* EXERCISE BRIEF
Please transcribe exactly the line that holds "Screen dimensions: 1172x660" and all lines that follow it to the end of the records below, omitting any pictures.

* DATA FOR THIS EXERCISE

=====

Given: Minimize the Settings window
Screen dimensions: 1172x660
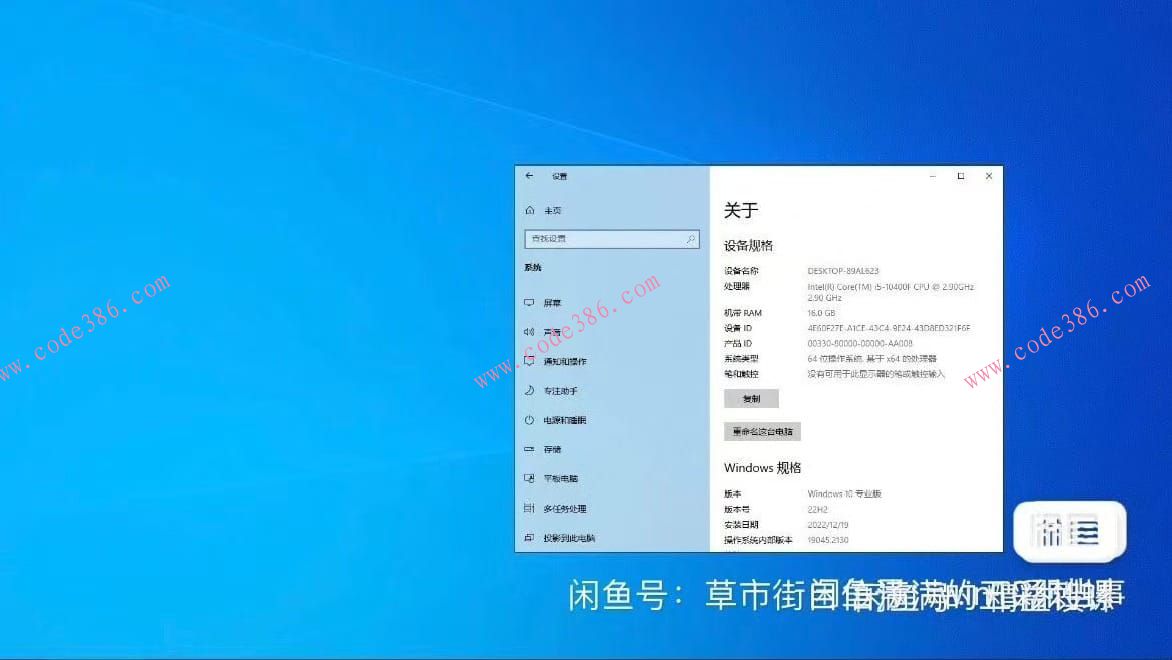Looking at the screenshot, I should coord(931,175).
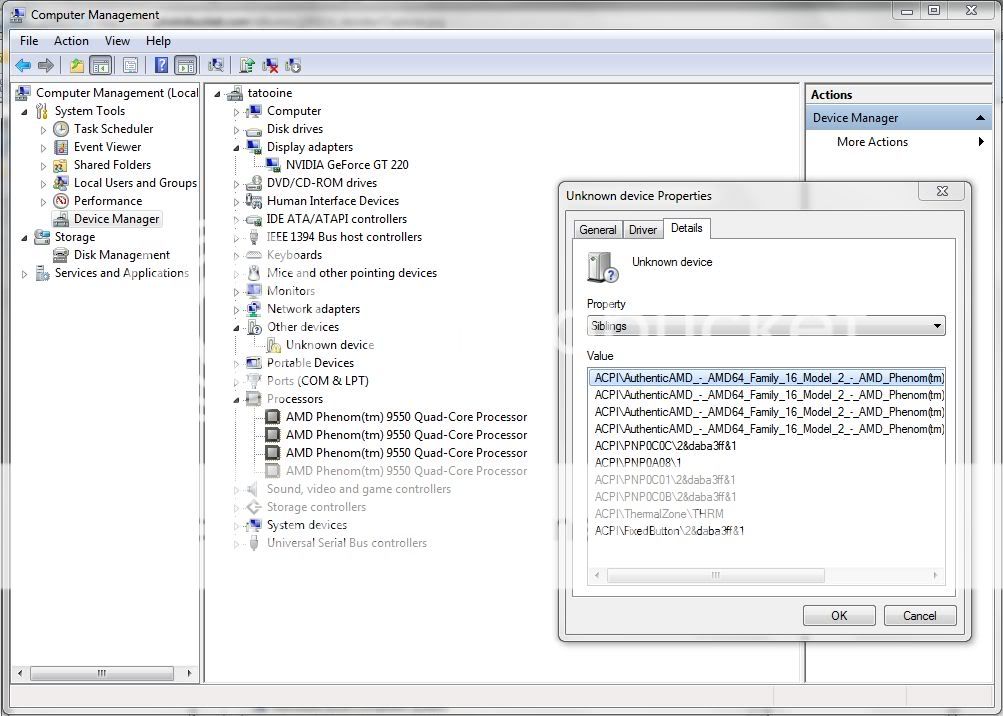Collapse the Processors category

point(237,399)
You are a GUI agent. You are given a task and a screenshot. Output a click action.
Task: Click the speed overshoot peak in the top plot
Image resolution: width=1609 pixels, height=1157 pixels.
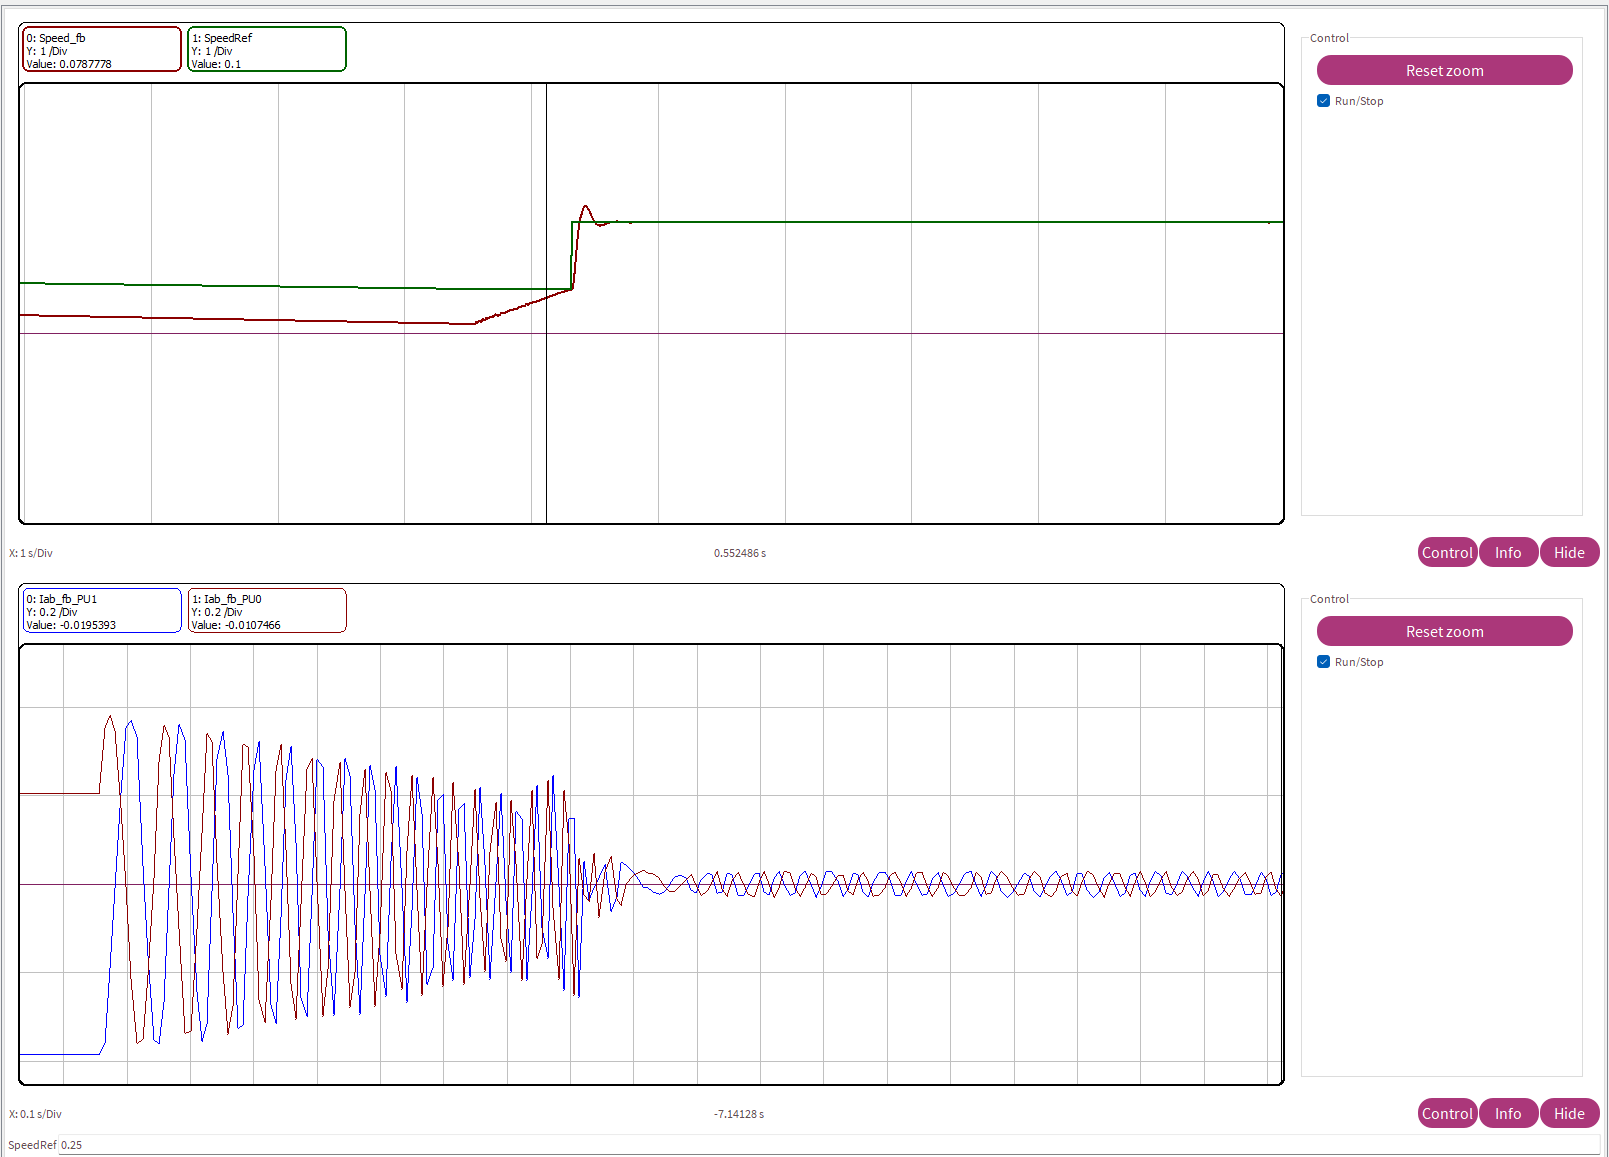click(586, 207)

=====

* REPLY TO THE TASK
Screen dimensions: 1172x660
Looking at the screenshot, I should coord(931,175).
Collapse the Processors category

point(237,399)
You are a GUI agent. You are given a task and a screenshot. Output a click action.
Task: Click the speed overshoot peak in the top plot
Image resolution: width=1609 pixels, height=1157 pixels.
click(586, 207)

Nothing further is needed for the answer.